Cependant elles ont été toutes été validées autant qu'il est possible aujourd'hui en l'état de l'expérimentation. Or ces deux domaines n'ont pas encore été rapprochés. Les efforts de synthèse
entrepris par les théoriciens de la gravitation quantique n'ont toujours pas abouti. L'objectif est d'obtenir une synthèse mathématiquement cohérente entre la théorie einsténienne de la gravité,
qui est au coeur de l'astronomie moderne et la physique quantique qui depuis les années 1929-1930 étudie en termes nouveaux les atomes et des particules. Or malgré les efforts déployés depuis
maintenant une trentaine d'années, la gravitation quantique ne propose que des modèles théoriques non testables expérimentalement et n'offrant pas de sens commun explicite.
Ceci s'est traduit, dans le domaine de la cosmologie, par le fait étonnant que pour comprendre divers phénomènes encore
inexpliqués, cette science a fait appel à des Singularités, c'est-à-dire à des évènements où les lois de la physique einstenienne cessent d'être applicables. Il s'agit notamment des Trous noirs
et du Big Bang, désormais indispensables aux descriptions actuelles de l'univers. En principe seule la physique quantique devrait permettre de donner des descriptions satisfaisantes de ces
évènements.
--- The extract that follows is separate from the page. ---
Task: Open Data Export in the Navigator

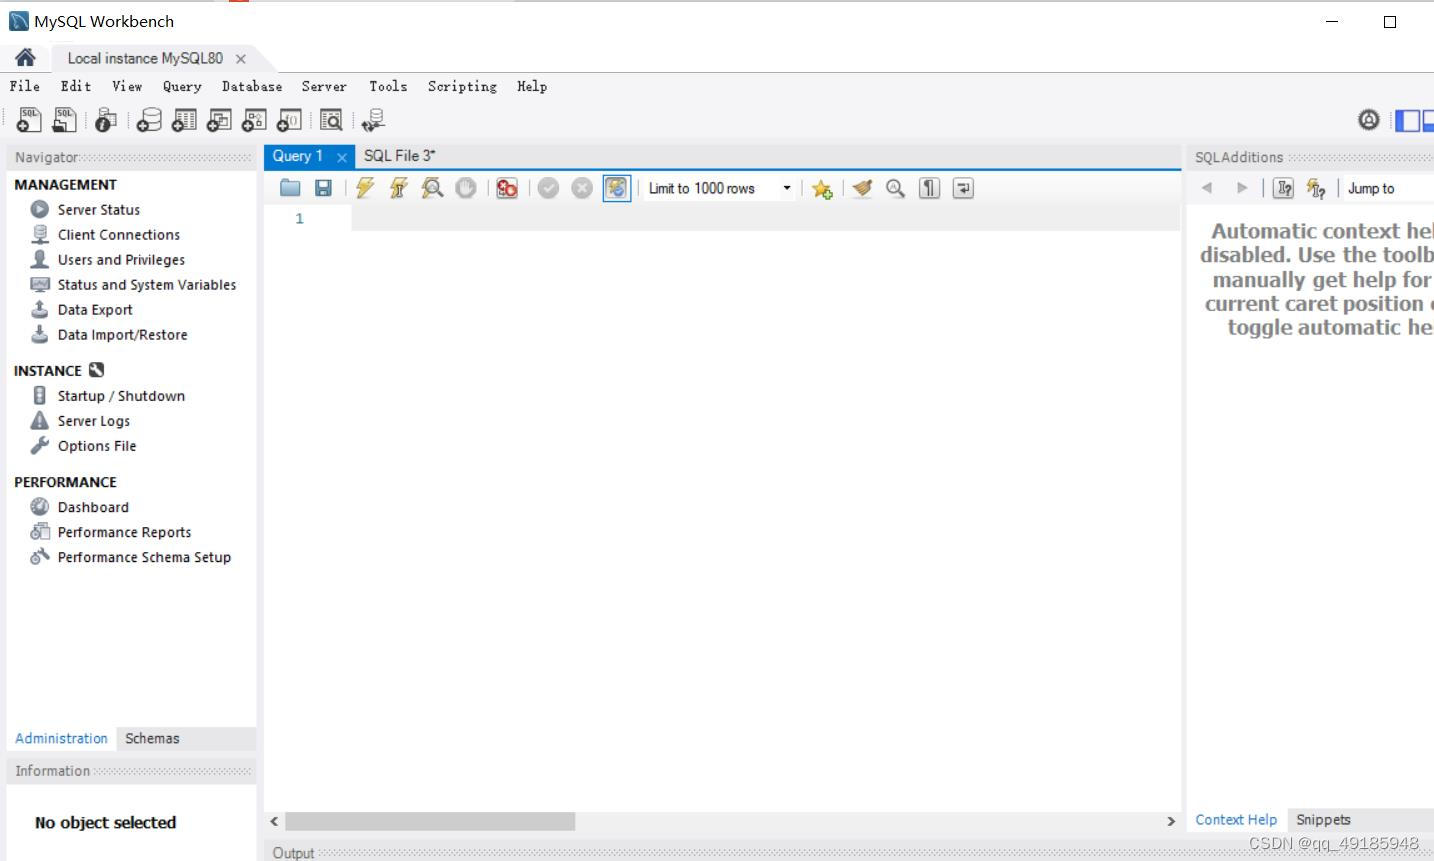Action: 95,309
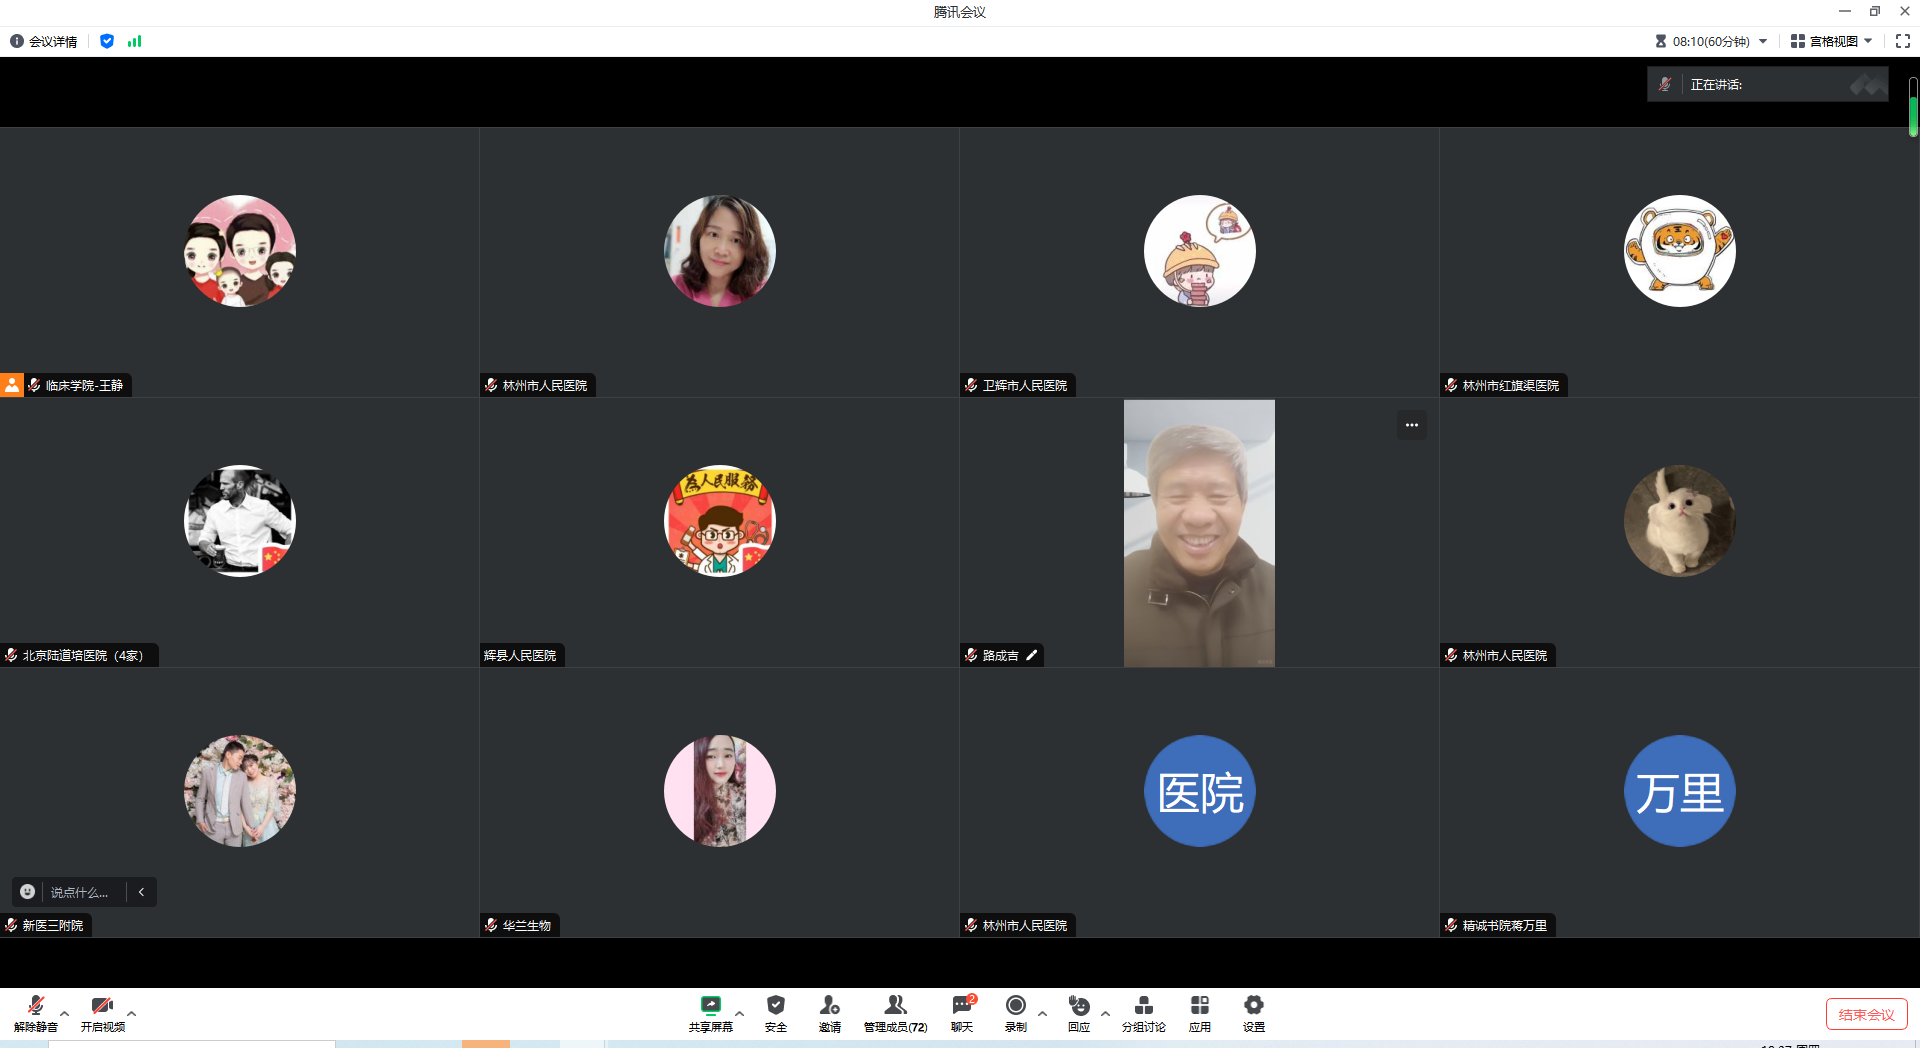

Mais ce n'est pas encore le
On aurait donc pu espérer que l'ensemble des physiciens s'intéressant à la cosmologie aurait conjugué leurs efforts pour éliminer de tels vastes ilots d'incertitude. Même si les recherches
consacrées à la gravitation quantique n'ont pas encore abouti, on aurait peut-être pu faire plus systématiquement appel à la physique quantique, par exemple pour étudier ce que celle-ci qualifie
de vide (le vide quantique) et rechercher si le type de particules et d'interactions, dites virtuelles, qui se manifestent dans ce dernier ne pourraient pas permettre de mieux comprendre les
phénomènes, non seulement du vide cosmologique (espaces quasiment dépourvus de particules) mais des Singularités auxquelles nous venons de faire allusion, là où l'espace et le temps ne se
manifestant plus, les déterminismes de la physique ordinaire ne peuvent intervenir.
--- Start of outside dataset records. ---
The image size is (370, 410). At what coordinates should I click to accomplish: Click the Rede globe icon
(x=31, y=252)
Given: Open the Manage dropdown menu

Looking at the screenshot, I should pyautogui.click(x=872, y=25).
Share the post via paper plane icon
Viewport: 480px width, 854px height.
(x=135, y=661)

Ceci aurait été d'autant plus légitime que la physique contemporaine fait de plus en plus appel à des expériences, telles
celles intéressant l'effet dit Casimir, où l'étude des particules virtuelles apparaissant et disparaissant au rythme des fluctuations du vide quantique est en train de se banaliser 2). Or
assez curieusement, la plupart des cosmologistes, jusqu'au début des années 2000, ne semblaient pas prêter intérêt aux questions étudiées par la physique quantique. C'est ainsi que pour expliquer
des observations relatives à des anomalies dans la gravitation (matière noire) ou dans la vitesse d'expansion de l'univers (énergie noire), beaucoup préféraient mettre en cause la qualité de ces
observations plutôt que l'intervention de facteurs en cours d'élucidation par la physique quantique, comme les particules quantiques et les fluctuations du vide évoquées plus haute 3). Peut-être faut-il faire porter ce manque d'ouverture au cloisonnement disciplinaire particulièrement marqué en France, entre
astronomes et leurs collègues physiciens de laboratoire s'intéressant au monde quantique.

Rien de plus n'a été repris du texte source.